• Esercizio proposto
Riscrivi tutto l'elenco che segue, riga per riga, senza cambiare nulla.
==*==
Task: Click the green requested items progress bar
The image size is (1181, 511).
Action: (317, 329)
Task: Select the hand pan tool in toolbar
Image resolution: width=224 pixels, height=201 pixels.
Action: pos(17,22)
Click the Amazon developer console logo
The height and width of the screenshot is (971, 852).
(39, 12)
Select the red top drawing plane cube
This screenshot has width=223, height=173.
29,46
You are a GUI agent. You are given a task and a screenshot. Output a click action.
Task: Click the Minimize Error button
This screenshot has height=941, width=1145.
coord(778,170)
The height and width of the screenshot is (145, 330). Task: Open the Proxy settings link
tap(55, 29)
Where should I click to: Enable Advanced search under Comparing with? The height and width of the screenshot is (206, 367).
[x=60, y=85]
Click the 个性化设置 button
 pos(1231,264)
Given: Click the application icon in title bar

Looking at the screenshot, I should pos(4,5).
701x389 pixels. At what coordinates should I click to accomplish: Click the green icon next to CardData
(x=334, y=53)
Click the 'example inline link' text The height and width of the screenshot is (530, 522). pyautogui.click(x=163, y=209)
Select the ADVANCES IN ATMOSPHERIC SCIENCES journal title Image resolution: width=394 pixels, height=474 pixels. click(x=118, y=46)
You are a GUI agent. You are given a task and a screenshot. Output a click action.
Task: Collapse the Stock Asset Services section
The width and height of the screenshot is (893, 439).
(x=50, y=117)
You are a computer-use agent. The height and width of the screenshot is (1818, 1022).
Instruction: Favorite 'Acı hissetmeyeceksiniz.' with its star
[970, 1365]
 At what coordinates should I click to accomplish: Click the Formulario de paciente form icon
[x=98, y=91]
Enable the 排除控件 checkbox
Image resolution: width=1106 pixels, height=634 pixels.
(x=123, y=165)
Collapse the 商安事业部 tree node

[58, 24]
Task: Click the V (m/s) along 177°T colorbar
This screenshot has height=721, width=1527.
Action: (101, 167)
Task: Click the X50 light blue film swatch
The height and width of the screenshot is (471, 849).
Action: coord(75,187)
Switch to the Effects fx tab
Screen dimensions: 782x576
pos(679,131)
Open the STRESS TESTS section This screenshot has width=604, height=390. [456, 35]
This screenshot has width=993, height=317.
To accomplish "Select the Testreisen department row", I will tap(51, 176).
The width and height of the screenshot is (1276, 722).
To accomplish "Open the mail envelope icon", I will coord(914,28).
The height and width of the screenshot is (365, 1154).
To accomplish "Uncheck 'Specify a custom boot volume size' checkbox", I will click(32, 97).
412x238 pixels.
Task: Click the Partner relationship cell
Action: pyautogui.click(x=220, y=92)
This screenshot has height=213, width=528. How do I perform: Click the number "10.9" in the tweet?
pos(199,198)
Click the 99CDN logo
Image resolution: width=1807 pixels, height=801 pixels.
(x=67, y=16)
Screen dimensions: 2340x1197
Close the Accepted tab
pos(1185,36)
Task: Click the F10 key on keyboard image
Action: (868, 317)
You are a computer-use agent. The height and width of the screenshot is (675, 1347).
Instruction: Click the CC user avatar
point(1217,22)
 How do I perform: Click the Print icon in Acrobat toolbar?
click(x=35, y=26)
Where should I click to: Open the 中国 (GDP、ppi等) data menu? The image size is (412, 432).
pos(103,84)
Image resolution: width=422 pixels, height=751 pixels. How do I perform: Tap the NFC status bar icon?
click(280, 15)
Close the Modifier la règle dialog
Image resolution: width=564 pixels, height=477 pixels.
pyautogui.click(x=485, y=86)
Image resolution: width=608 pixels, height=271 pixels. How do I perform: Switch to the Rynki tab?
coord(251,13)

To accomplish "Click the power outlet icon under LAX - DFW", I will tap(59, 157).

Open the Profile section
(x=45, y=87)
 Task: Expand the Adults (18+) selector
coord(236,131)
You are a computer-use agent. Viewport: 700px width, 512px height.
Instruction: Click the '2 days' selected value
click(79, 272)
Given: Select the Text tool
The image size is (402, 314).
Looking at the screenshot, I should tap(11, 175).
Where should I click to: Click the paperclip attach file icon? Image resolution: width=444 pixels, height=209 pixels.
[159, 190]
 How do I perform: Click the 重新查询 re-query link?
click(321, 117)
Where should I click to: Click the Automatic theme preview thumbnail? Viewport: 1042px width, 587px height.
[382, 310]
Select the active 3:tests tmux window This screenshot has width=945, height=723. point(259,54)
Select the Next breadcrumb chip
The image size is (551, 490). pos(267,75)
==*==
• Soluzione
Task: Click the green requested items progress bar
The image size is (1181, 511).
Action: (317, 329)
Task: Select the hand pan tool in toolbar
Image resolution: width=224 pixels, height=201 pixels.
Action: pos(17,22)
Click the Amazon developer console logo
The height and width of the screenshot is (971, 852).
(39, 12)
Select the red top drawing plane cube
This screenshot has width=223, height=173.
29,46
You are a GUI agent. You are given a task and a screenshot. Output a click action.
Task: Click the Minimize Error button
This screenshot has height=941, width=1145.
coord(778,170)
The height and width of the screenshot is (145, 330). Task: Open the Proxy settings link
tap(55, 29)
Where should I click to: Enable Advanced search under Comparing with? The height and width of the screenshot is (206, 367).
[x=60, y=85]
Click the 个性化设置 button
 pos(1231,264)
Given: Click the application icon in title bar

Looking at the screenshot, I should pos(4,5).
701x389 pixels. At what coordinates should I click to accomplish: Click the green icon next to CardData
(x=334, y=53)
Click the 'example inline link' text The height and width of the screenshot is (530, 522). pyautogui.click(x=163, y=209)
Select the ADVANCES IN ATMOSPHERIC SCIENCES journal title Image resolution: width=394 pixels, height=474 pixels. click(x=118, y=46)
You are a GUI agent. You are given a task and a screenshot. Output a click action.
Task: Collapse the Stock Asset Services section
The width and height of the screenshot is (893, 439).
(x=50, y=117)
You are a computer-use agent. The height and width of the screenshot is (1818, 1022).
Instruction: Favorite 'Acı hissetmeyeceksiniz.' with its star
[970, 1365]
 At what coordinates should I click to accomplish: Click the Formulario de paciente form icon
[x=98, y=91]
Enable the 排除控件 checkbox
Image resolution: width=1106 pixels, height=634 pixels.
(x=123, y=165)
Collapse the 商安事业部 tree node

[58, 24]
Task: Click the V (m/s) along 177°T colorbar
This screenshot has height=721, width=1527.
Action: (101, 167)
Task: Click the X50 light blue film swatch
The height and width of the screenshot is (471, 849).
Action: coord(75,187)
Switch to the Effects fx tab
Screen dimensions: 782x576
pos(679,131)
Open the STRESS TESTS section This screenshot has width=604, height=390. [456, 35]
This screenshot has width=993, height=317.
To accomplish "Select the Testreisen department row", I will tap(51, 176).
The width and height of the screenshot is (1276, 722).
To accomplish "Open the mail envelope icon", I will coord(914,28).
The height and width of the screenshot is (365, 1154).
To accomplish "Uncheck 'Specify a custom boot volume size' checkbox", I will click(32, 97).
412x238 pixels.
Task: Click the Partner relationship cell
Action: pyautogui.click(x=220, y=92)
This screenshot has height=213, width=528. How do I perform: Click the number "10.9" in the tweet?
pos(199,198)
Click the 99CDN logo
Image resolution: width=1807 pixels, height=801 pixels.
(x=67, y=16)
Screen dimensions: 2340x1197
Close the Accepted tab
pos(1185,36)
Task: Click the F10 key on keyboard image
Action: (868, 317)
You are a computer-use agent. The height and width of the screenshot is (675, 1347).
Instruction: Click the CC user avatar
point(1217,22)
 How do I perform: Click the Print icon in Acrobat toolbar?
click(x=35, y=26)
Where should I click to: Open the 中国 (GDP、ppi等) data menu? The image size is (412, 432).
pos(103,84)
Image resolution: width=422 pixels, height=751 pixels. How do I perform: Tap the NFC status bar icon?
click(280, 15)
Close the Modifier la règle dialog
Image resolution: width=564 pixels, height=477 pixels.
pyautogui.click(x=485, y=86)
Image resolution: width=608 pixels, height=271 pixels. How do I perform: Switch to the Rynki tab?
coord(251,13)

To accomplish "Click the power outlet icon under LAX - DFW", I will tap(59, 157).

Open the Profile section
(x=45, y=87)
 Task: Expand the Adults (18+) selector
coord(236,131)
You are a computer-use agent. Viewport: 700px width, 512px height.
Instruction: Click the '2 days' selected value
click(79, 272)
Given: Select the Text tool
The image size is (402, 314).
Looking at the screenshot, I should tap(11, 175).
Where should I click to: Click the paperclip attach file icon? Image resolution: width=444 pixels, height=209 pixels.
[159, 190]
 How do I perform: Click the 重新查询 re-query link?
click(321, 117)
Where should I click to: Click the Automatic theme preview thumbnail? Viewport: 1042px width, 587px height.
[382, 310]
Select the active 3:tests tmux window This screenshot has width=945, height=723. point(259,54)
Select the Next breadcrumb chip
The image size is (551, 490). pos(267,75)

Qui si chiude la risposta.